(Collected data)
_____

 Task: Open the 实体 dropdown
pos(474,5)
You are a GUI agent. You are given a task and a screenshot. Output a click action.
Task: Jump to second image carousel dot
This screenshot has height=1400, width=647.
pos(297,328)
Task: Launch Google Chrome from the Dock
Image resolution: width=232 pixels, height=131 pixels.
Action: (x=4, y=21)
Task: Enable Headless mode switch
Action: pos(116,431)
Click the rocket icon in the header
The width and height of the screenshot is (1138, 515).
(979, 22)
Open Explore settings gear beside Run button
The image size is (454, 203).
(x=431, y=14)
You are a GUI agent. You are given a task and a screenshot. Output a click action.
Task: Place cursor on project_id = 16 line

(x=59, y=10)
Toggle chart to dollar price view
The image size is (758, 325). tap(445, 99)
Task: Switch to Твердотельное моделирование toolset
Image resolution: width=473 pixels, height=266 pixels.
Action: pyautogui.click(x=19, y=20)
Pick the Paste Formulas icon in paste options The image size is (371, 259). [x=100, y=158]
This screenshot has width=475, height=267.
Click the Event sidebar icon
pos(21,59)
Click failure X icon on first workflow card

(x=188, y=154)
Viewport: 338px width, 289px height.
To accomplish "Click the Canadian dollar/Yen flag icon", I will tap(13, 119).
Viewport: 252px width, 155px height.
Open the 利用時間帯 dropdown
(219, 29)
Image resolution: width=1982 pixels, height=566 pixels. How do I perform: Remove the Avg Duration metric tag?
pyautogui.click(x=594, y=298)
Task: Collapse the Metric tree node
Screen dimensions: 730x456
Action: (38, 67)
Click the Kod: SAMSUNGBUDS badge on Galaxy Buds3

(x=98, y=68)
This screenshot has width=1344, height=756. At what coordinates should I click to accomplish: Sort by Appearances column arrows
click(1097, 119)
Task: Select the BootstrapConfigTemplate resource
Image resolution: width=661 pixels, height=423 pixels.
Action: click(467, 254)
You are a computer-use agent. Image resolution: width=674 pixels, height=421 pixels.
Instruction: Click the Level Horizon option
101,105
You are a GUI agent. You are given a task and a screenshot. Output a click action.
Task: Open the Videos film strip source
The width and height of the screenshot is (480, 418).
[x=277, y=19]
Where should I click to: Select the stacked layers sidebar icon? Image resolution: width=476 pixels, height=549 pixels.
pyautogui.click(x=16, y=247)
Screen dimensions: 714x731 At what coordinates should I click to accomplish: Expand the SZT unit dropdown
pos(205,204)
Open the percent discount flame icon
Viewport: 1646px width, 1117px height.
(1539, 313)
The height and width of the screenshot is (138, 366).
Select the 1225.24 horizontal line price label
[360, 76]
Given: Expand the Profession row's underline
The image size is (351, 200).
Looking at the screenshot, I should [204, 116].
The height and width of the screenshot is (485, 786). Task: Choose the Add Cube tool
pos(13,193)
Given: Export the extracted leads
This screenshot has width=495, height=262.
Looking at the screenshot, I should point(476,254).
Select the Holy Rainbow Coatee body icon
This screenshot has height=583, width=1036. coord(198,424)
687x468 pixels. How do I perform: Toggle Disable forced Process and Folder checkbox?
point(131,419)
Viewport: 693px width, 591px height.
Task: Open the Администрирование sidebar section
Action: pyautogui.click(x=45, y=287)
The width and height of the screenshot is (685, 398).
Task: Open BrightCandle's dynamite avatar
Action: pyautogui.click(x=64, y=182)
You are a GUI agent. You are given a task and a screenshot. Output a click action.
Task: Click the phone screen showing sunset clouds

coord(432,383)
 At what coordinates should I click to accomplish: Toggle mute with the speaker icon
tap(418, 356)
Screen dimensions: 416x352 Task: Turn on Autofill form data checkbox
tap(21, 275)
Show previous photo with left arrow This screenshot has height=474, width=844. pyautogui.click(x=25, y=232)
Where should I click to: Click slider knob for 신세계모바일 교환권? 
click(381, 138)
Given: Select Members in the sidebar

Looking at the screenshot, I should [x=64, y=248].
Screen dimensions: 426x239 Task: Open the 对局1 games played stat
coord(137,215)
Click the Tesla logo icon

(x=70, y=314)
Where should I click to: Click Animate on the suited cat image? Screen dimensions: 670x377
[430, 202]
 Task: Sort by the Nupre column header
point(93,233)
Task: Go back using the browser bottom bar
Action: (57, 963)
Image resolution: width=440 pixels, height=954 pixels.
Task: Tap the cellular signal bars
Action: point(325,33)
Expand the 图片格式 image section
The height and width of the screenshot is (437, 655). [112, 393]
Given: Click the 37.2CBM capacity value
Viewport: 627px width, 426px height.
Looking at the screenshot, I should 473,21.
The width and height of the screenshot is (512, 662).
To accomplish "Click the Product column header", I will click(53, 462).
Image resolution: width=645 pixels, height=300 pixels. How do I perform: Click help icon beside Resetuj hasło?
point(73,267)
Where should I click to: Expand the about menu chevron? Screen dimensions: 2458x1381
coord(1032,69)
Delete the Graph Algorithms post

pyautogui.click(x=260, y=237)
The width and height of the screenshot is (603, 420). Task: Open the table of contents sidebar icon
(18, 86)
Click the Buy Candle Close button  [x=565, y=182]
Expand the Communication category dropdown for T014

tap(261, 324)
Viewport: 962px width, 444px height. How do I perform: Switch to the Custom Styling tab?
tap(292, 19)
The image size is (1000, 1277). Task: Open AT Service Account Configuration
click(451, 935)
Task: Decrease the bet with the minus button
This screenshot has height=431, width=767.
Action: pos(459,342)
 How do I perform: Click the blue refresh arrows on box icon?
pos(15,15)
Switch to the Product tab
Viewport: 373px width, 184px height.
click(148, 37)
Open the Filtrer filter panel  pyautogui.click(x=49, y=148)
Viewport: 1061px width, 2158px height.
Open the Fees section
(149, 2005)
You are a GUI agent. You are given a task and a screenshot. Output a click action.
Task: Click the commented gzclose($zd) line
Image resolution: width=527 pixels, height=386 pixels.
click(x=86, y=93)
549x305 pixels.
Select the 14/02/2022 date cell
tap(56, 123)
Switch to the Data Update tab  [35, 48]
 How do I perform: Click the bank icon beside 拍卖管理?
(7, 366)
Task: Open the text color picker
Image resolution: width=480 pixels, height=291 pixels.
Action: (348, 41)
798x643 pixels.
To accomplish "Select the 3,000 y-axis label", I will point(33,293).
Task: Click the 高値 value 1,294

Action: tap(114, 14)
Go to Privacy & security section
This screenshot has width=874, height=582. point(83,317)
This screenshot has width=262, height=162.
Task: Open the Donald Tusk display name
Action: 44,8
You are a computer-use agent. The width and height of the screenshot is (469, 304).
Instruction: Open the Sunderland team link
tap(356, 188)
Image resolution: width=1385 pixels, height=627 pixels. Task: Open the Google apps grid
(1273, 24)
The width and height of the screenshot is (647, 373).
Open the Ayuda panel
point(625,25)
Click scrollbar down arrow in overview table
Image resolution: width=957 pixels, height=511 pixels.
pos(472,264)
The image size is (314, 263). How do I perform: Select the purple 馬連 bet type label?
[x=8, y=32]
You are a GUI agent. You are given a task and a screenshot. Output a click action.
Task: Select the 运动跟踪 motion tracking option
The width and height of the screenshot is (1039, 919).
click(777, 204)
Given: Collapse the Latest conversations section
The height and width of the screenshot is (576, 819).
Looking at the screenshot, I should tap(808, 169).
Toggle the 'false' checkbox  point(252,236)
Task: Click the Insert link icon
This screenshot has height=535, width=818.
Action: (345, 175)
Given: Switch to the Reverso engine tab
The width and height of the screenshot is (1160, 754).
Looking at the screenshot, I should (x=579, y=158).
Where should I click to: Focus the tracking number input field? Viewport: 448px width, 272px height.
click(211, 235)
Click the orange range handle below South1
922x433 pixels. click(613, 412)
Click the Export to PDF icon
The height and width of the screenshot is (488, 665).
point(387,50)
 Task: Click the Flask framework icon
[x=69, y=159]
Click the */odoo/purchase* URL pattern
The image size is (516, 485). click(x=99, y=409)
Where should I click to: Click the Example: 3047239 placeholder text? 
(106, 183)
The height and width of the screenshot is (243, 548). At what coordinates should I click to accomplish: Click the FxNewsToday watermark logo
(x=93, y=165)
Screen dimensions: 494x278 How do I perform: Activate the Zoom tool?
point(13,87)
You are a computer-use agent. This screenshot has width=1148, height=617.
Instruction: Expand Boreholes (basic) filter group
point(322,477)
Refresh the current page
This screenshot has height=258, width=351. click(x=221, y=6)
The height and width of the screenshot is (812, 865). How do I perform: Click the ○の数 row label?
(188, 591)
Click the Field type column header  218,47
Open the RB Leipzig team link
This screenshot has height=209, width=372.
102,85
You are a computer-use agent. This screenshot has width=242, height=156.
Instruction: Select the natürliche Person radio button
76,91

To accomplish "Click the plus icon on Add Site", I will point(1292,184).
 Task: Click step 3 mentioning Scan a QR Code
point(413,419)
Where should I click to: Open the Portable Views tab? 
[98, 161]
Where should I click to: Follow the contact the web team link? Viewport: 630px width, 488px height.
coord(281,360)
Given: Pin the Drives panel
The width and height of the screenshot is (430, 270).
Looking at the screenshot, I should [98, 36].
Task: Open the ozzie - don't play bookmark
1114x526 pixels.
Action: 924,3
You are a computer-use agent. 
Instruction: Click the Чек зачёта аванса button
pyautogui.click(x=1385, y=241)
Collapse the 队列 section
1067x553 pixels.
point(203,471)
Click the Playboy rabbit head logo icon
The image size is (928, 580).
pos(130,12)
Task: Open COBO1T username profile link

_____

Task to complete:
Find how many lines in the records contain the string "Product", then give the number alone.

Solution to this exercise:
2